Sure, he'll hit audiences at Binder Park Zoo on Wednesday, Albion College on Thursday and Kalamazoo College on Friday with the heavy ammo from his recent research:
But Kister said he'll also focus on some practical solutions, because he can't stand it that "people think that it's too late and we have to give up."
While he said "we can't change the past — we've got to focus on the future," Kister said we need to act dramatically and rapidly to derail the runaway global warming freight train.
For starters, he said, "We need to enact corporate average fuel-economy standards" that U.S. Rep. John Dingell, D-Dearborn, is blocking.
Another urgently needed step is "enacting a federal cap and a reduction on vehicle emissions," Kister said.
"And I'm a huge advocate of trains and mass transit," he said.

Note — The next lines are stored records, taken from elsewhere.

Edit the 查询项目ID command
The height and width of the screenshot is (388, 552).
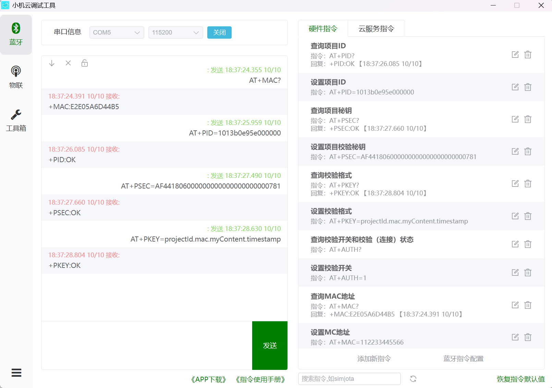515,55
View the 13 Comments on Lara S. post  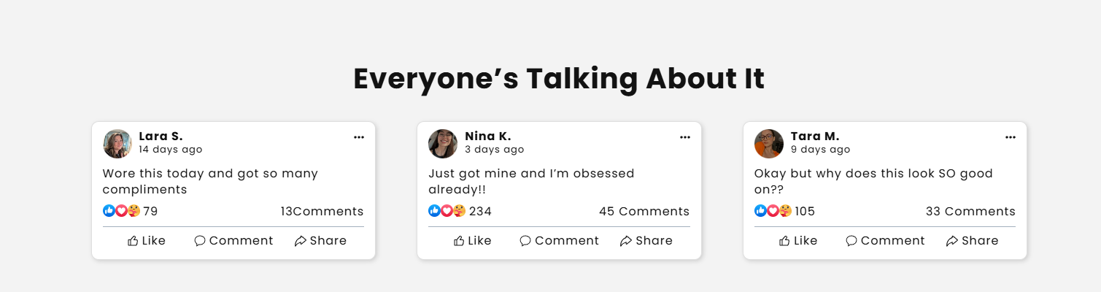tap(322, 212)
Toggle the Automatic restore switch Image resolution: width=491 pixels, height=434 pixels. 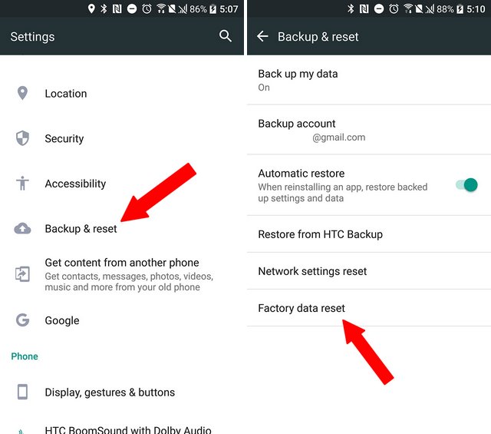tap(466, 184)
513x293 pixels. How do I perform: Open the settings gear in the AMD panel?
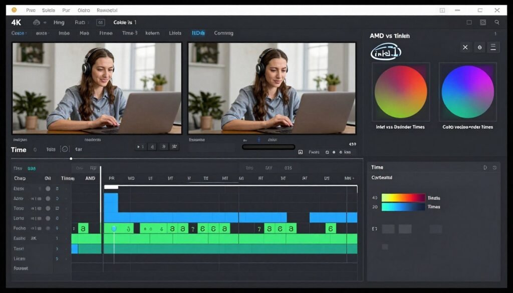479,47
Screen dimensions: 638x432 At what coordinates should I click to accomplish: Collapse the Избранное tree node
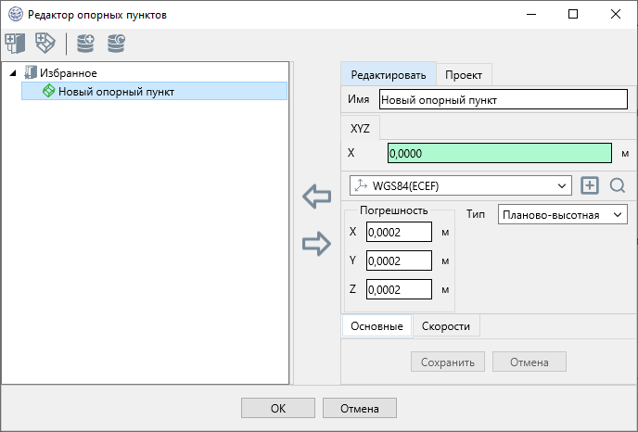[12, 72]
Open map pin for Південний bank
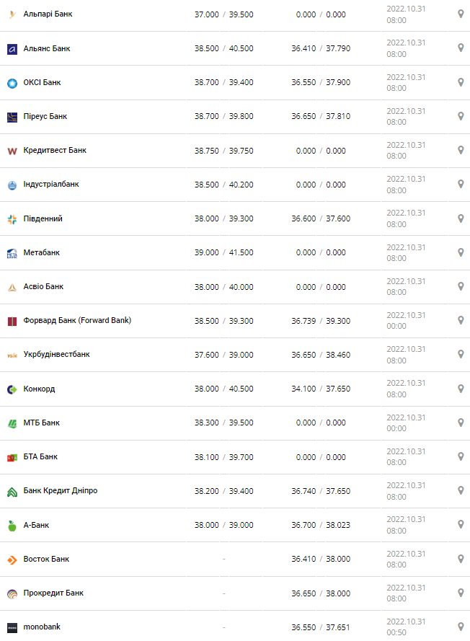This screenshot has width=470, height=641. [x=461, y=218]
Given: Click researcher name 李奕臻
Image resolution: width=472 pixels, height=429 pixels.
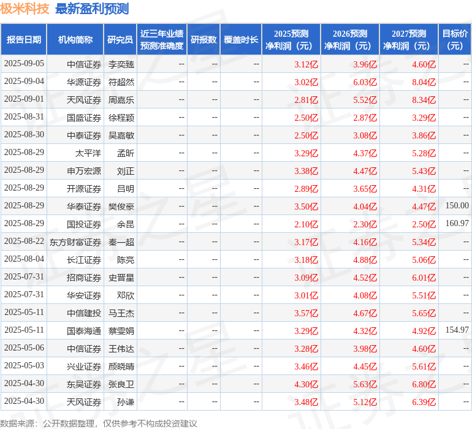Looking at the screenshot, I should (121, 64).
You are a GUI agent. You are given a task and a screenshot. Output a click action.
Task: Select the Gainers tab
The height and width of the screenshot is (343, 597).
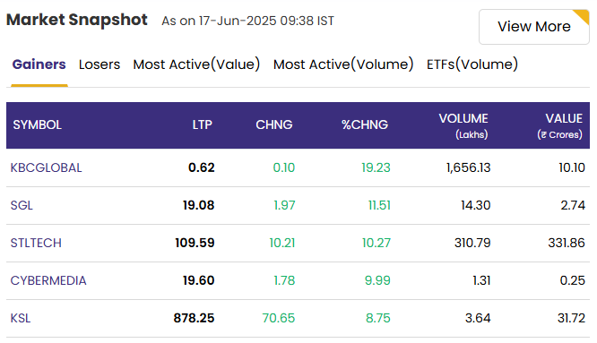click(x=39, y=64)
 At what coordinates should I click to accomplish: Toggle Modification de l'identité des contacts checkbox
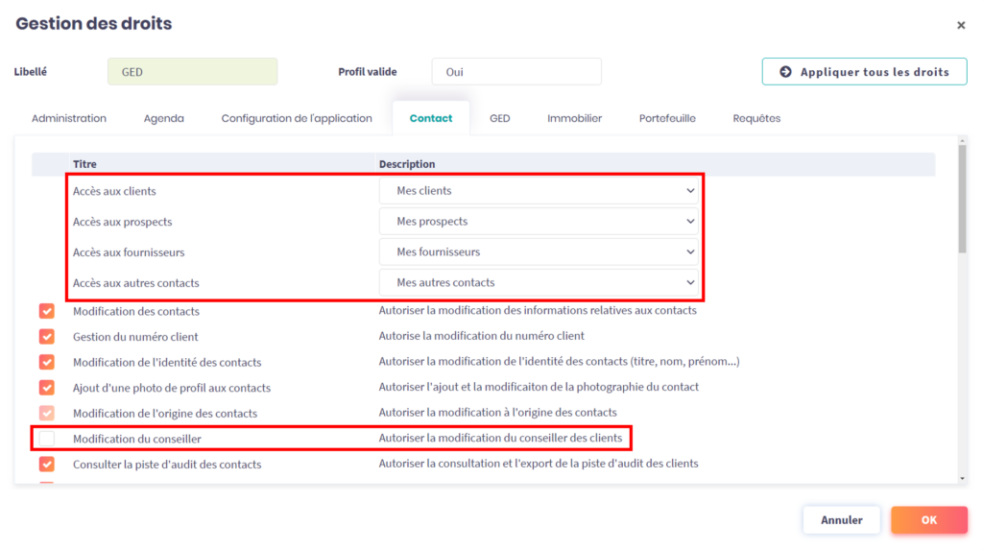(47, 362)
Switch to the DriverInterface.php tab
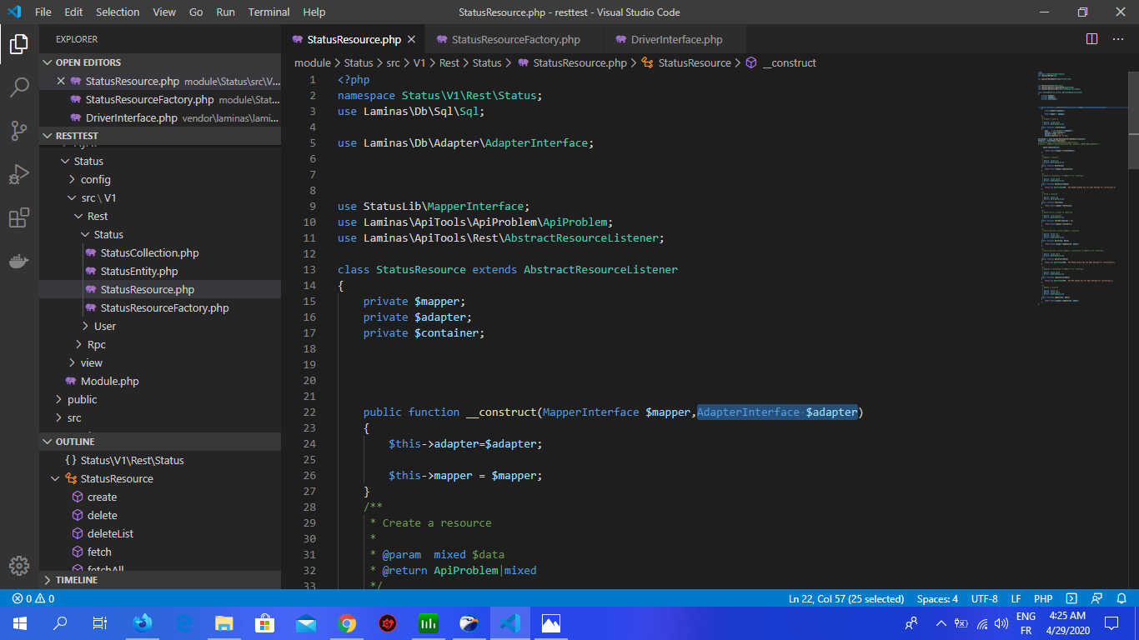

Kister, director of the Arctic Refuge Defense Campaign, has been fighting for the environmental sanctity of natural Alaska since his first trip there in 1991. Based in Ohio, he said he has made three more trips to arctic Alaska since then, documenting them in books and a film.
The dramatic facts he cited in a Monday interview with the Enquirer were from a variety of solid sources, he said. He's been delving deep into research as he prepares for a new edition of one of his books, he said.